[start Record list]
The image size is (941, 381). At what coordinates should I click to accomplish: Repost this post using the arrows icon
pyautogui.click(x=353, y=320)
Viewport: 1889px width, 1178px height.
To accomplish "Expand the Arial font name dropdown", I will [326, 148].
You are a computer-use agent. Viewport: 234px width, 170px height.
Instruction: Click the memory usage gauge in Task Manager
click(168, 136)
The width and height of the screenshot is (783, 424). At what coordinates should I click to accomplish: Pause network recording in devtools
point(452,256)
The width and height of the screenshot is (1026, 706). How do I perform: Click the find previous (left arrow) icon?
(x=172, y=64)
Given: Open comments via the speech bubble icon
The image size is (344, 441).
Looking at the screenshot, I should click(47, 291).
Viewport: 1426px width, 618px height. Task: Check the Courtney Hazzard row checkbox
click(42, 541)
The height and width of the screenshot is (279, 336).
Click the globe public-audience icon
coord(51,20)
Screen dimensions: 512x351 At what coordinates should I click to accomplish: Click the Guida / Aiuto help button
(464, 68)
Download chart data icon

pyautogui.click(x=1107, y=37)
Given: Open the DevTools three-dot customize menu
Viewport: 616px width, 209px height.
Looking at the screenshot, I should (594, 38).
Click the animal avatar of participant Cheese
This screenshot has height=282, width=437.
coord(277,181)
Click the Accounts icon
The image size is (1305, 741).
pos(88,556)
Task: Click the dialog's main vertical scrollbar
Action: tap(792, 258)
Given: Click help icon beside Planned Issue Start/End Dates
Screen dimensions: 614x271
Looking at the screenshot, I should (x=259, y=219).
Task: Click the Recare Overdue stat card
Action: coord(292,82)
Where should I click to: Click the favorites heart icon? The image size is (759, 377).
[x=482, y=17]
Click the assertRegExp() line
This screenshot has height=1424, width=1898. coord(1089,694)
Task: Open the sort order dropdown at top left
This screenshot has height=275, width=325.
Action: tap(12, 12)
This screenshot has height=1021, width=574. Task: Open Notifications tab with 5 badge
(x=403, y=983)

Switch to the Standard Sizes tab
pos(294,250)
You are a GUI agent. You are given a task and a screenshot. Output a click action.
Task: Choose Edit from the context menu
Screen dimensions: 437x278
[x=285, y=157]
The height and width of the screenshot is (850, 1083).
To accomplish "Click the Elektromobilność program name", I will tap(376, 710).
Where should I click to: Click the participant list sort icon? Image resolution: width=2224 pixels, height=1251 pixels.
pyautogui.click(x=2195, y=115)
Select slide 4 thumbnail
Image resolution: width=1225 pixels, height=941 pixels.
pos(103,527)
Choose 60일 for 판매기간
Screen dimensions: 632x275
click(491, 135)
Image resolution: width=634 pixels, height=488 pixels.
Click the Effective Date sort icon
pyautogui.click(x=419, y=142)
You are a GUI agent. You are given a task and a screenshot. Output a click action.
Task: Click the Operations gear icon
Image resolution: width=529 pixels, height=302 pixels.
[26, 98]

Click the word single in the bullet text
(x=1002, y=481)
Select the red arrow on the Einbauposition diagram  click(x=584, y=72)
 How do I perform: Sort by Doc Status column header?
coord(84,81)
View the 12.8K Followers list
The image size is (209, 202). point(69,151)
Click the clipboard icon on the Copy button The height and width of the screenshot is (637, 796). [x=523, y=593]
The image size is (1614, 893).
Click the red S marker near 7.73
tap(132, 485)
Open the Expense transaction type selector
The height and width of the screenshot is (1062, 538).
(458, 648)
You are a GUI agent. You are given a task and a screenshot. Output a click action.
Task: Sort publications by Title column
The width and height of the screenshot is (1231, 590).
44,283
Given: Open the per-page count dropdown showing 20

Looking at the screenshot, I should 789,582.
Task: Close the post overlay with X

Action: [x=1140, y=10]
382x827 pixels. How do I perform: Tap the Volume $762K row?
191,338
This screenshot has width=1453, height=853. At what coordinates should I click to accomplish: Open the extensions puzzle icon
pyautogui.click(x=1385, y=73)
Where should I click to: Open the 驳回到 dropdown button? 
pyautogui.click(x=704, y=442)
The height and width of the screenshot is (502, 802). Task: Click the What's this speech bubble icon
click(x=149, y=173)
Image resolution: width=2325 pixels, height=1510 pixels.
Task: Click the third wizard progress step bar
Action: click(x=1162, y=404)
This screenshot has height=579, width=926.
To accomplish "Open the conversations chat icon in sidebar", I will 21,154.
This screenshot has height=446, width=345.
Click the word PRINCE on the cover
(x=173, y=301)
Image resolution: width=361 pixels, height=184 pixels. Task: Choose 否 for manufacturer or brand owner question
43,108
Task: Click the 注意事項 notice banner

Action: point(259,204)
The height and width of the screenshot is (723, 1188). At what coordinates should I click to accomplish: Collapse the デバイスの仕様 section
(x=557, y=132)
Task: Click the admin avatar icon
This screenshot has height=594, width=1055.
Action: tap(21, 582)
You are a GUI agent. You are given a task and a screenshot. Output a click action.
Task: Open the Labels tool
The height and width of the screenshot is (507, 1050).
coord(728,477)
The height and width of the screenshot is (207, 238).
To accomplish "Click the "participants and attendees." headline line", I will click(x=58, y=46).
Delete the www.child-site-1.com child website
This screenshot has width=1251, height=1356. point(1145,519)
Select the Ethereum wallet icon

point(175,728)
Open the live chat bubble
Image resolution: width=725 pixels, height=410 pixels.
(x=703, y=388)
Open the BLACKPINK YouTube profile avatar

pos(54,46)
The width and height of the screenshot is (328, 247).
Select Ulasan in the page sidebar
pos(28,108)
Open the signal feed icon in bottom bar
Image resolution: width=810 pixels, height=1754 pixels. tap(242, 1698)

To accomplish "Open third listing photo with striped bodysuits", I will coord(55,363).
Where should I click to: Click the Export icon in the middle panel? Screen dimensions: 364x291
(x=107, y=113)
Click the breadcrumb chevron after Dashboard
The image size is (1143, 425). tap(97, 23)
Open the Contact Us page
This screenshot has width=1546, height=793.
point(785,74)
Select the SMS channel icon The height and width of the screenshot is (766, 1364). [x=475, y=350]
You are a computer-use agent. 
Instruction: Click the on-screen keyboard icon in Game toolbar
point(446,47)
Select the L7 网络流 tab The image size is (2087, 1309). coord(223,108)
[end Record list]
Exercise brief -
Gather each line from the listing above that contains the word "dimensions", copying every such line in full. Case matters.

Answer to the exercise -
Screen dimensions: 512x351 At what coordinates should I click to accomplish: Click the Guida / Aiuto help button
Screen dimensions: 614x271
Screen dimensions: 437x278
Screen dimensions: 632x275
Where should I click to: Click the Export icon in the middle panel? Screen dimensions: 364x291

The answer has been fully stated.